What the exercise asks. Give again, word for word, every line below from the one that has "Style (320, 212)" through the one that has "P.Q.R.S.D (332, 1619)", both included, and no others.

Dataset excerpts.

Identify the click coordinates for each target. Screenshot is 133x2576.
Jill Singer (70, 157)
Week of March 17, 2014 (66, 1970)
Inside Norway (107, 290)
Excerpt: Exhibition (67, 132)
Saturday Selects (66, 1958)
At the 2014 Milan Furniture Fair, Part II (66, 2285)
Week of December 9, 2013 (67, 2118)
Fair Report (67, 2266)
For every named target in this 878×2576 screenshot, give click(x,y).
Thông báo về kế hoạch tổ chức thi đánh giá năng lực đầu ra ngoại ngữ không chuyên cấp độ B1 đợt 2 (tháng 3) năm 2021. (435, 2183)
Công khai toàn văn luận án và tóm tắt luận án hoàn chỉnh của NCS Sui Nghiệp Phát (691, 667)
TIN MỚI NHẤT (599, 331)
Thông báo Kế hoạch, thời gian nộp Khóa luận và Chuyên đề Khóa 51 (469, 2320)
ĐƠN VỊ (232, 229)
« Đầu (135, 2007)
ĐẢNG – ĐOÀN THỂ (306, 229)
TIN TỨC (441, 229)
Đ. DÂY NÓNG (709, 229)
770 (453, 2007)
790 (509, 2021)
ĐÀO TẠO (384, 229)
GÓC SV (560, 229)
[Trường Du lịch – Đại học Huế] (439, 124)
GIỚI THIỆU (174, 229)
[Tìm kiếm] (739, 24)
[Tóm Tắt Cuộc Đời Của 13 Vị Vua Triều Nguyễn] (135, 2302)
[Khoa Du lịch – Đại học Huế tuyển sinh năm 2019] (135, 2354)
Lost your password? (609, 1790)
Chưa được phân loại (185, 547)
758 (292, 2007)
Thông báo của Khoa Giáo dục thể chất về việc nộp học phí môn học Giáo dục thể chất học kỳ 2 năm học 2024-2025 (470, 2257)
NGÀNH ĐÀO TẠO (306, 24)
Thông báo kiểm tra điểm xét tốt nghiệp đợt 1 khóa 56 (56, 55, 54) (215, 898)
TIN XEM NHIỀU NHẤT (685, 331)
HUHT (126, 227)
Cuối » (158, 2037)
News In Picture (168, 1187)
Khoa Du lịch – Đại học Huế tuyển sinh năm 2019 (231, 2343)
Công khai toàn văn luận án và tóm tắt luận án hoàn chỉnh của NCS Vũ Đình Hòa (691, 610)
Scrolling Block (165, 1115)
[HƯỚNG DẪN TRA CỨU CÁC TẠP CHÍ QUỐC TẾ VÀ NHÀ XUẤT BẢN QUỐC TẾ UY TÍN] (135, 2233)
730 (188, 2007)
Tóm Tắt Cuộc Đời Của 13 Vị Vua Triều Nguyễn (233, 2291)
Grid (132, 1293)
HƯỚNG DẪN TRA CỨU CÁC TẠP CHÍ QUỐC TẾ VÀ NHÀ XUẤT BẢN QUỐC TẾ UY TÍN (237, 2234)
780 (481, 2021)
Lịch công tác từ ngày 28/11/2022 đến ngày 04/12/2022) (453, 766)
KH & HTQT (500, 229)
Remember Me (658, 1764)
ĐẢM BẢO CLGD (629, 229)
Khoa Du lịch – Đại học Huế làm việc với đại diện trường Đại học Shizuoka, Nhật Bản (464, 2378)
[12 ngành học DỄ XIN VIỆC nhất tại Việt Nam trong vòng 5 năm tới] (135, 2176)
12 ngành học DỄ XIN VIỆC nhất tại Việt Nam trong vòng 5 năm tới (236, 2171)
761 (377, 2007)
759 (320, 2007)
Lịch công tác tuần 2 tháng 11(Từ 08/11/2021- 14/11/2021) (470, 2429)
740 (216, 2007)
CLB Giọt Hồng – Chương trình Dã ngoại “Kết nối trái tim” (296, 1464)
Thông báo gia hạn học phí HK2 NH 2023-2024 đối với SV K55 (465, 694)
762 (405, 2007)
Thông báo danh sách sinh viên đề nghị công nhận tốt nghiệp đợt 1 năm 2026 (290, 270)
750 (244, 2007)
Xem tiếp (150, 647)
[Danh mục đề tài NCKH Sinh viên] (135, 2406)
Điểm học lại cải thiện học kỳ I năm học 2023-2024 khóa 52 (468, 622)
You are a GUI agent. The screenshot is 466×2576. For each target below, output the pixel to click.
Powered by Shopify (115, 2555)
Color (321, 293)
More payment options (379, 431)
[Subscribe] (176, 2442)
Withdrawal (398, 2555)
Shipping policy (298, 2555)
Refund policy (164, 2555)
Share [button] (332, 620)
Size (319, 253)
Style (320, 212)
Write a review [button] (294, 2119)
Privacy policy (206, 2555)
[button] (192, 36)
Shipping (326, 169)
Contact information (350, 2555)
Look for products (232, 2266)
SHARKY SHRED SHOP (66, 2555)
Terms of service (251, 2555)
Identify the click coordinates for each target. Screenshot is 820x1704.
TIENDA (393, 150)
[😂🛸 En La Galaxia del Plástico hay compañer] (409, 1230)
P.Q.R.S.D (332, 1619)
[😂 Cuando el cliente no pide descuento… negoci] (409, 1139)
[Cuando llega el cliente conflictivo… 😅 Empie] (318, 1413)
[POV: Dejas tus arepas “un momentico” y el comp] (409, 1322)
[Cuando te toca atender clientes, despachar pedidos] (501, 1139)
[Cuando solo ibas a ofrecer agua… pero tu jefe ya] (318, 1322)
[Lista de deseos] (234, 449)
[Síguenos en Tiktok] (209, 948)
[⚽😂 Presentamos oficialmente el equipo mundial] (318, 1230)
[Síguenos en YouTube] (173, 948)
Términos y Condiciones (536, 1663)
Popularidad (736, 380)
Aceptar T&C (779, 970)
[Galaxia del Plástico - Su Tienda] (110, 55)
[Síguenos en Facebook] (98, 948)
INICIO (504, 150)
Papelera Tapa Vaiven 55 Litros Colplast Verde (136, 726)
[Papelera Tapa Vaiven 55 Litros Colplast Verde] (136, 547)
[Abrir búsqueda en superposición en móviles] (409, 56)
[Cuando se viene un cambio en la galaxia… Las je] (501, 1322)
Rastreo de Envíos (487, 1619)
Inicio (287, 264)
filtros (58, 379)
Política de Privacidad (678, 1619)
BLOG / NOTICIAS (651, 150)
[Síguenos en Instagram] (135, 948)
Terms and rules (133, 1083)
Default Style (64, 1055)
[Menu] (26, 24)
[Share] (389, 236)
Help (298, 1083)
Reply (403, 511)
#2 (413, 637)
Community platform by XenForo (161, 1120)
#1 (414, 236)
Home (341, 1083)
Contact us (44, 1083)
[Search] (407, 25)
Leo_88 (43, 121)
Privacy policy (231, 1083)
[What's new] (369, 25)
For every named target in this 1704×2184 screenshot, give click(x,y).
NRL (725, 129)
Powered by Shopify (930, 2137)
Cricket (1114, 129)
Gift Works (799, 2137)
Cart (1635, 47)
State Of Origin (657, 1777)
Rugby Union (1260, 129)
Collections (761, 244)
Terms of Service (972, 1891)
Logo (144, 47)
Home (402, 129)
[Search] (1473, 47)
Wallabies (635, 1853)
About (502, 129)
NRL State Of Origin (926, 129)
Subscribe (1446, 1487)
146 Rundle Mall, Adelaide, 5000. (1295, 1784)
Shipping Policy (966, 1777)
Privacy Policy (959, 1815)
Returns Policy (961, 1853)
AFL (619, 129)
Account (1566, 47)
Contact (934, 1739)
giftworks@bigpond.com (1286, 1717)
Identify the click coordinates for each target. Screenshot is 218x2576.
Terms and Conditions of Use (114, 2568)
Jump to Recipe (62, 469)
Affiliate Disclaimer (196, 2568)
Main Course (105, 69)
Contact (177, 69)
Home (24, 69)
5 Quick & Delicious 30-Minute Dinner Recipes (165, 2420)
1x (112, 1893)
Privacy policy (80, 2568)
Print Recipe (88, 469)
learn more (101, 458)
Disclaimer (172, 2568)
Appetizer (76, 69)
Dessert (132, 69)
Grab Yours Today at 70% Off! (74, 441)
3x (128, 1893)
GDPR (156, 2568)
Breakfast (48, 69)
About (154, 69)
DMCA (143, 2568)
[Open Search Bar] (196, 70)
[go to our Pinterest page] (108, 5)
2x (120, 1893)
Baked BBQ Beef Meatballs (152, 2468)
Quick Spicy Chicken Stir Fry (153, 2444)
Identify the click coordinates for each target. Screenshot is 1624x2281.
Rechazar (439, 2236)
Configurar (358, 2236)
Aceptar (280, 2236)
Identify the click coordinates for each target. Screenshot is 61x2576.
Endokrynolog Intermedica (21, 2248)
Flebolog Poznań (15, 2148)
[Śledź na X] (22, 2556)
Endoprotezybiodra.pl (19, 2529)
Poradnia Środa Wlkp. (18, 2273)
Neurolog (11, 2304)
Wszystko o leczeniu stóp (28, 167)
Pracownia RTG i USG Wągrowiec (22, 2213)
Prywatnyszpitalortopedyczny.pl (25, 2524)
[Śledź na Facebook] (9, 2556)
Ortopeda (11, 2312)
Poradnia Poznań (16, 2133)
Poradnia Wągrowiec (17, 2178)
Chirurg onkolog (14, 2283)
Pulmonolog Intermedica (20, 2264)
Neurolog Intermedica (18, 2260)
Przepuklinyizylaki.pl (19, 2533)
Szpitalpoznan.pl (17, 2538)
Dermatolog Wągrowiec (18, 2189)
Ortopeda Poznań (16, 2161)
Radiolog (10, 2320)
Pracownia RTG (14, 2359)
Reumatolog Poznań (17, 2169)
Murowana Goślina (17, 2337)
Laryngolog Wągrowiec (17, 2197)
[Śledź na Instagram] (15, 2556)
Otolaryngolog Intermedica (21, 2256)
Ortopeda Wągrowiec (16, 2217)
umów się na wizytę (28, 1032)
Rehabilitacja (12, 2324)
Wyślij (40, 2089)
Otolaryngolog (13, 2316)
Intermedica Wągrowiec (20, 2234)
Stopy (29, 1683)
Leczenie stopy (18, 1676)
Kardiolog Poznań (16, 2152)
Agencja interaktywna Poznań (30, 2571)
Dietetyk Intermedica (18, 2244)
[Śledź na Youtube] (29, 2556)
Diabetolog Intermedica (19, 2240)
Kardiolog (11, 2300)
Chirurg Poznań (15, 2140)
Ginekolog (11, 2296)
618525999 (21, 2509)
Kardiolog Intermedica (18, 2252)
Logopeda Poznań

Response.
Style (320, 212)
Write a review [button] (294, 2119)
Privacy policy (206, 2555)
[button] (192, 36)
Shipping (326, 169)
Contact information (350, 2555)
Look for products (232, 2266)
SHARKY SHRED SHOP (66, 2555)
Terms of service (251, 2555)
Identify the click coordinates for each target. Screenshot is 820x1704.
TIENDA (393, 150)
[😂🛸 En La Galaxia del Plástico hay compañer] (409, 1230)
P.Q.R.S.D (332, 1619)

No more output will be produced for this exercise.